DIRECTIONS FOR THIS TASK – Count the lines in the listing below that contain the word "from" and report that number alone.

DATA SHOWN –
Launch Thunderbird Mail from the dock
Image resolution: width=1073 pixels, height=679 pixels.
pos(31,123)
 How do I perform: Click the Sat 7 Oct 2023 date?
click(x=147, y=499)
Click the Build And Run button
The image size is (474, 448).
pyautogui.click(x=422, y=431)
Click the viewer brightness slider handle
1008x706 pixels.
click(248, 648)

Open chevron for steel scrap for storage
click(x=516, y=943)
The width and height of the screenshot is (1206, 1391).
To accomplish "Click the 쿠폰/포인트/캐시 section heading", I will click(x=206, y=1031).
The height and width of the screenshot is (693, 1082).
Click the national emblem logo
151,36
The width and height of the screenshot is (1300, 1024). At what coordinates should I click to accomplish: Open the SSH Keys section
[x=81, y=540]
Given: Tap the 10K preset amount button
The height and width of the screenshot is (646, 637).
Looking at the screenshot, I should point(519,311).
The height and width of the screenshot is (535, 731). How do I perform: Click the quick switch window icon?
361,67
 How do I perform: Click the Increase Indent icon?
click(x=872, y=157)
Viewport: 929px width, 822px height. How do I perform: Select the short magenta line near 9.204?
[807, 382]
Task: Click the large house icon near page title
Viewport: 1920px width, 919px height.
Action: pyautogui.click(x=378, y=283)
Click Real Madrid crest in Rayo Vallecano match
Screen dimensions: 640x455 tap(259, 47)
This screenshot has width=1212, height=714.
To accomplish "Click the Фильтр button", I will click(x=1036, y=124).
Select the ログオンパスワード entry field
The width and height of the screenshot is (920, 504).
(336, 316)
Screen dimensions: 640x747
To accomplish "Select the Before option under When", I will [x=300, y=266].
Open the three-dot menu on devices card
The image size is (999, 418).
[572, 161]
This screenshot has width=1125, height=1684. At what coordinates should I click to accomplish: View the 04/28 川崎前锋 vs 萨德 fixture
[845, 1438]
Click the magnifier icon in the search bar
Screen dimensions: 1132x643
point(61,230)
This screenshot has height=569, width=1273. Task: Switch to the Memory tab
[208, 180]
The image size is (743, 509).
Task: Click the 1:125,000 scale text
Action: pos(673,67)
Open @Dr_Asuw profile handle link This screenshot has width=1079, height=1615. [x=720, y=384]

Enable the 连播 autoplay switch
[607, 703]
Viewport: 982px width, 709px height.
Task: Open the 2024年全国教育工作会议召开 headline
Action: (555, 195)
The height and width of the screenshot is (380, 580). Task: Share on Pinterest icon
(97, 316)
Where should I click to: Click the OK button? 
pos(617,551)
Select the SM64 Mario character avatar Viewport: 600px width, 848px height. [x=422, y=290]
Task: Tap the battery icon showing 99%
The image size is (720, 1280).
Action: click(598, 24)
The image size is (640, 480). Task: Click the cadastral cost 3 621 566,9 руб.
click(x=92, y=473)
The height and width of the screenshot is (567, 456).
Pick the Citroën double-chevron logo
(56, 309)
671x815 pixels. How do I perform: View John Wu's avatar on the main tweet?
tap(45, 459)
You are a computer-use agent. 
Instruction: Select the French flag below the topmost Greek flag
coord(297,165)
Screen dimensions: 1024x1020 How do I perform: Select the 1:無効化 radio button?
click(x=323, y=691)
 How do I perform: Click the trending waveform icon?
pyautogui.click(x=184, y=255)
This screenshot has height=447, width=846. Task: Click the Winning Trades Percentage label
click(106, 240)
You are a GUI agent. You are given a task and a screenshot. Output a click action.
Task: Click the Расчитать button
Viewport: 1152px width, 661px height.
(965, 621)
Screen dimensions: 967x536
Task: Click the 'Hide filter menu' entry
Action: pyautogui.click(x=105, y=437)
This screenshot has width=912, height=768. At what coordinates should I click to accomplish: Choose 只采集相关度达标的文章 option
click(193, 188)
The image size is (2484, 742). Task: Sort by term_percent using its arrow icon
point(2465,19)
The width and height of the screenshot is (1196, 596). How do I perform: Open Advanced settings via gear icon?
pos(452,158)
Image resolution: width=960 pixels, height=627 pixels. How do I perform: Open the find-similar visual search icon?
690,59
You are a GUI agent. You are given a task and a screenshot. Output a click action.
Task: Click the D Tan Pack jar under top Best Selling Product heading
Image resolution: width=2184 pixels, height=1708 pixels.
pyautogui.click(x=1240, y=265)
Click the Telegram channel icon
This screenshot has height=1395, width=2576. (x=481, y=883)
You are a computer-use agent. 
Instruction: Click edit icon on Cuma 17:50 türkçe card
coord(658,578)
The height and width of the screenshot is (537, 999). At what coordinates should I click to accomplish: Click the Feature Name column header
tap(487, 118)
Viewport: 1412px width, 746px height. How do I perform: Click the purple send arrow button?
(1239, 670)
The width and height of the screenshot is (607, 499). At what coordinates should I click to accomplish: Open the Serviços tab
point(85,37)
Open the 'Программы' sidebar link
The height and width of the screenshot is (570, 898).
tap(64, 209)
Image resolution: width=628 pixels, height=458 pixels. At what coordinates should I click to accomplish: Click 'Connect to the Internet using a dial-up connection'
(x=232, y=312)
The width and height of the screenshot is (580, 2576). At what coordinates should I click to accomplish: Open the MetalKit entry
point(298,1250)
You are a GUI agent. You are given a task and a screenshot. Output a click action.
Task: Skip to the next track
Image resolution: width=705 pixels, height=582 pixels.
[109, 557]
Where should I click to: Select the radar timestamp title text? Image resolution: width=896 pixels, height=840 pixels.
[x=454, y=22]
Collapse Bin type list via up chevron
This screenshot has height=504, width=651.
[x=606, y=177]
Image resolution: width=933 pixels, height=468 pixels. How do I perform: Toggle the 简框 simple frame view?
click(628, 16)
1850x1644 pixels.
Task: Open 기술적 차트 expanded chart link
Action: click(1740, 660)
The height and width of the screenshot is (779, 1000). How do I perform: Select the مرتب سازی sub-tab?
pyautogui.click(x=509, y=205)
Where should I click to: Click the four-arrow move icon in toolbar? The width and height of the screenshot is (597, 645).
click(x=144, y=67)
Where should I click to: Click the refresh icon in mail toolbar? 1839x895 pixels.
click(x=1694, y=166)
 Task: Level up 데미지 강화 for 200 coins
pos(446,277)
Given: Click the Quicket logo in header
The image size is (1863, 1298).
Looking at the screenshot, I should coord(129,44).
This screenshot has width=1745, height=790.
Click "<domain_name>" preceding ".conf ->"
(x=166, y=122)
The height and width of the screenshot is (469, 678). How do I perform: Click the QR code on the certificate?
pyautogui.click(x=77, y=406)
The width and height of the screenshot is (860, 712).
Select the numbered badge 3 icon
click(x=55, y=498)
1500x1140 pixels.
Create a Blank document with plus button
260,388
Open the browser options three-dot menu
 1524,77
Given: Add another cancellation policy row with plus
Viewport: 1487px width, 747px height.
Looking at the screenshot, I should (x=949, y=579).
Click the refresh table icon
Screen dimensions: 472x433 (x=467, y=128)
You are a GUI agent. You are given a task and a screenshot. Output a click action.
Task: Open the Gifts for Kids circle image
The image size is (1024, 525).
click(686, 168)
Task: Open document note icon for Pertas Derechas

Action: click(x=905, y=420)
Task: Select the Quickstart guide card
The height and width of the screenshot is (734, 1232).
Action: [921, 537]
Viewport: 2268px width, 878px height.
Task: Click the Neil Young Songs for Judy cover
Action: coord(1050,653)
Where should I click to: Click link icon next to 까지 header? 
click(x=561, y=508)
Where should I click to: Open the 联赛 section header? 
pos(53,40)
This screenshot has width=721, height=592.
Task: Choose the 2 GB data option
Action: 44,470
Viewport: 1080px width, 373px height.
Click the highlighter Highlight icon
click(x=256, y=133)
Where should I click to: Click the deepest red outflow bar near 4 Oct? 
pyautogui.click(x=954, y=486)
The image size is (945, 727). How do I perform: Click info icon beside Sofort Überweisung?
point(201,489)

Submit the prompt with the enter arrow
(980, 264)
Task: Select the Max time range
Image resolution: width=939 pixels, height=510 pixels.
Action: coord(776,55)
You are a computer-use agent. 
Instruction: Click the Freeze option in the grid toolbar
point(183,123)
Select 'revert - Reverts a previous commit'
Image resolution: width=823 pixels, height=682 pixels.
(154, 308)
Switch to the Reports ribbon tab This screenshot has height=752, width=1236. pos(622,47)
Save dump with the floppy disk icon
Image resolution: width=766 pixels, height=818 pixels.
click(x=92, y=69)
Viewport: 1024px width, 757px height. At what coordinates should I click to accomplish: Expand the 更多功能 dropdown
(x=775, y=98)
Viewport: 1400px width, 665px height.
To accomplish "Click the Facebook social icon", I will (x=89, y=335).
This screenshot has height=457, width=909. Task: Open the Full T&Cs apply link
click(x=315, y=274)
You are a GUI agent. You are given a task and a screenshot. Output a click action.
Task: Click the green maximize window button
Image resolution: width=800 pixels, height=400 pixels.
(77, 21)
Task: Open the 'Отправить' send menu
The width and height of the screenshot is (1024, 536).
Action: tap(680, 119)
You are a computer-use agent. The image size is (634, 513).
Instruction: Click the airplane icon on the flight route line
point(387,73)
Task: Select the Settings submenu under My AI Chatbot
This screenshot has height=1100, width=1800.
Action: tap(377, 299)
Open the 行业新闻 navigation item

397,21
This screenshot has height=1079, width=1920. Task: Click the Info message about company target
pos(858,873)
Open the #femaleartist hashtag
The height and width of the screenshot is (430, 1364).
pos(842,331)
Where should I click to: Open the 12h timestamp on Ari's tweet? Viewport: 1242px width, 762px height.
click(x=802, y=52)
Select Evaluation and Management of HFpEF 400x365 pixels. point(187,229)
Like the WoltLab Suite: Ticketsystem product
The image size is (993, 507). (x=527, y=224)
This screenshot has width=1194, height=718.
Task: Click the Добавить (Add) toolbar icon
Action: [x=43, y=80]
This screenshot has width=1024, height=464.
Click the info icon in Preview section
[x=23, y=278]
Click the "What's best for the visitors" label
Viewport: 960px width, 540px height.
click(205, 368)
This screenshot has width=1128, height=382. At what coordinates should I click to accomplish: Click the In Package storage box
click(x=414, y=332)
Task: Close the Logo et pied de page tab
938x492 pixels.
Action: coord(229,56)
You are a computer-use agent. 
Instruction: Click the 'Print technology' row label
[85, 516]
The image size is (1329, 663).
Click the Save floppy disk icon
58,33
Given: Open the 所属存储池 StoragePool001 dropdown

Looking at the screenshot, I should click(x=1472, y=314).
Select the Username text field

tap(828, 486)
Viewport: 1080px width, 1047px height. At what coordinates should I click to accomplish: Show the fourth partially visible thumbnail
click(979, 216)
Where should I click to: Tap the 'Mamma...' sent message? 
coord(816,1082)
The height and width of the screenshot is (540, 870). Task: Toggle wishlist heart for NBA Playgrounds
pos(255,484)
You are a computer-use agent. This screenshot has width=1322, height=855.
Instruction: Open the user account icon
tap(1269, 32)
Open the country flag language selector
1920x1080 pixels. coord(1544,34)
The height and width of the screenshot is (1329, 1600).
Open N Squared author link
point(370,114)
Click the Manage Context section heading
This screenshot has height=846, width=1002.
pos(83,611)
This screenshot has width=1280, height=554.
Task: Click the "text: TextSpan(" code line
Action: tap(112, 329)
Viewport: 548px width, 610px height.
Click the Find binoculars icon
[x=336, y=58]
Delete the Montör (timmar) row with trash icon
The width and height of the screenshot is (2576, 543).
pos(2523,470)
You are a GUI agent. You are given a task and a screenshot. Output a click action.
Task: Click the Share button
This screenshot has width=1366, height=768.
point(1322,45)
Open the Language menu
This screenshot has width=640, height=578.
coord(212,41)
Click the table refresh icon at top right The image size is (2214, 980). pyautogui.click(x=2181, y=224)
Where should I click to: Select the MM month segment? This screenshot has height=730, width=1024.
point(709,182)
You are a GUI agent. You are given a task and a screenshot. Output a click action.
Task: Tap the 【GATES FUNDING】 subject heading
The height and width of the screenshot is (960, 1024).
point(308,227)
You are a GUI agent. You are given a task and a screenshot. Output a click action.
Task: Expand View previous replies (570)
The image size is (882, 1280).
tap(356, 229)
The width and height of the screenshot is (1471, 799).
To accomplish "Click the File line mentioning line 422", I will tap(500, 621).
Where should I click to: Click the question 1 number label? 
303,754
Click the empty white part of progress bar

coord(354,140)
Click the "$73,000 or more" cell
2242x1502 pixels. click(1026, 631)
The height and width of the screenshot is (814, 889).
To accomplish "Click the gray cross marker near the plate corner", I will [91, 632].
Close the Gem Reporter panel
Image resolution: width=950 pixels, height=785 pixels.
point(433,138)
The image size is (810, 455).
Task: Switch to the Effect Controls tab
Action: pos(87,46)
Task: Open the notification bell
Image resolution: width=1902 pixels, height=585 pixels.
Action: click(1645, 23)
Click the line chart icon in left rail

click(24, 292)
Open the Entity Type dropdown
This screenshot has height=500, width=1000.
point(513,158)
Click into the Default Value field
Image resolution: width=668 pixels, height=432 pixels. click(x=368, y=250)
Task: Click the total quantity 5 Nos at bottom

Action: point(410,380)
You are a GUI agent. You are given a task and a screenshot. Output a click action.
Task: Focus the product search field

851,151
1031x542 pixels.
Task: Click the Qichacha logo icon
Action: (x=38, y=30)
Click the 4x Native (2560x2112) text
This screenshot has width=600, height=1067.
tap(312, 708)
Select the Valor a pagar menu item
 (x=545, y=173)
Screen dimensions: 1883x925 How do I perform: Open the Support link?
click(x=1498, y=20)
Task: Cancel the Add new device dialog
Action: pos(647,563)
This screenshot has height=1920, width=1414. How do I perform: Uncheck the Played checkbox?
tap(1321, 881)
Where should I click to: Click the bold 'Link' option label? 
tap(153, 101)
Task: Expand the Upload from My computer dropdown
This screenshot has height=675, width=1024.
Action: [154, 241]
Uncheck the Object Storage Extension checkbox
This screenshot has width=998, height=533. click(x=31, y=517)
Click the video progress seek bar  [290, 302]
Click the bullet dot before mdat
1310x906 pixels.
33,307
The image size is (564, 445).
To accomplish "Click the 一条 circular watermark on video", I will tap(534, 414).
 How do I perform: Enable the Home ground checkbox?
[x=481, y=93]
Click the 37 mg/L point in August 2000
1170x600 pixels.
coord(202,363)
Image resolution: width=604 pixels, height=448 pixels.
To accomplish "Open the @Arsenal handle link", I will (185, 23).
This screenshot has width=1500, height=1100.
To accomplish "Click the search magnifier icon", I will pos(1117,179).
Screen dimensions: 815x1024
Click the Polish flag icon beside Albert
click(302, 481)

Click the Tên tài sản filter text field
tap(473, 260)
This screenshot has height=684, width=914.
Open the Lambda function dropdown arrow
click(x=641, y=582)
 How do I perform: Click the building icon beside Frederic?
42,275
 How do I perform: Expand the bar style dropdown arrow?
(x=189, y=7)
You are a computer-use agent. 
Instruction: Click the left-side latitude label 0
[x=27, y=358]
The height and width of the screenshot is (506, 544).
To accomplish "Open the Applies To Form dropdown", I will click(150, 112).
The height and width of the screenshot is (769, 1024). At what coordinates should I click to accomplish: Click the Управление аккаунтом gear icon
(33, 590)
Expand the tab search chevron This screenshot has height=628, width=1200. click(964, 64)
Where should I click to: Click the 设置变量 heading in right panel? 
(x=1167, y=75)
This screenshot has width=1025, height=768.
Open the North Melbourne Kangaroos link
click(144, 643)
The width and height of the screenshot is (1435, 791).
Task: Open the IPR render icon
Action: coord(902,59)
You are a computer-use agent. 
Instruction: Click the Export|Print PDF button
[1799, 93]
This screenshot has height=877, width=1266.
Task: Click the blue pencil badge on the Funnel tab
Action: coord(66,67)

WRITTEN ANSWER – 2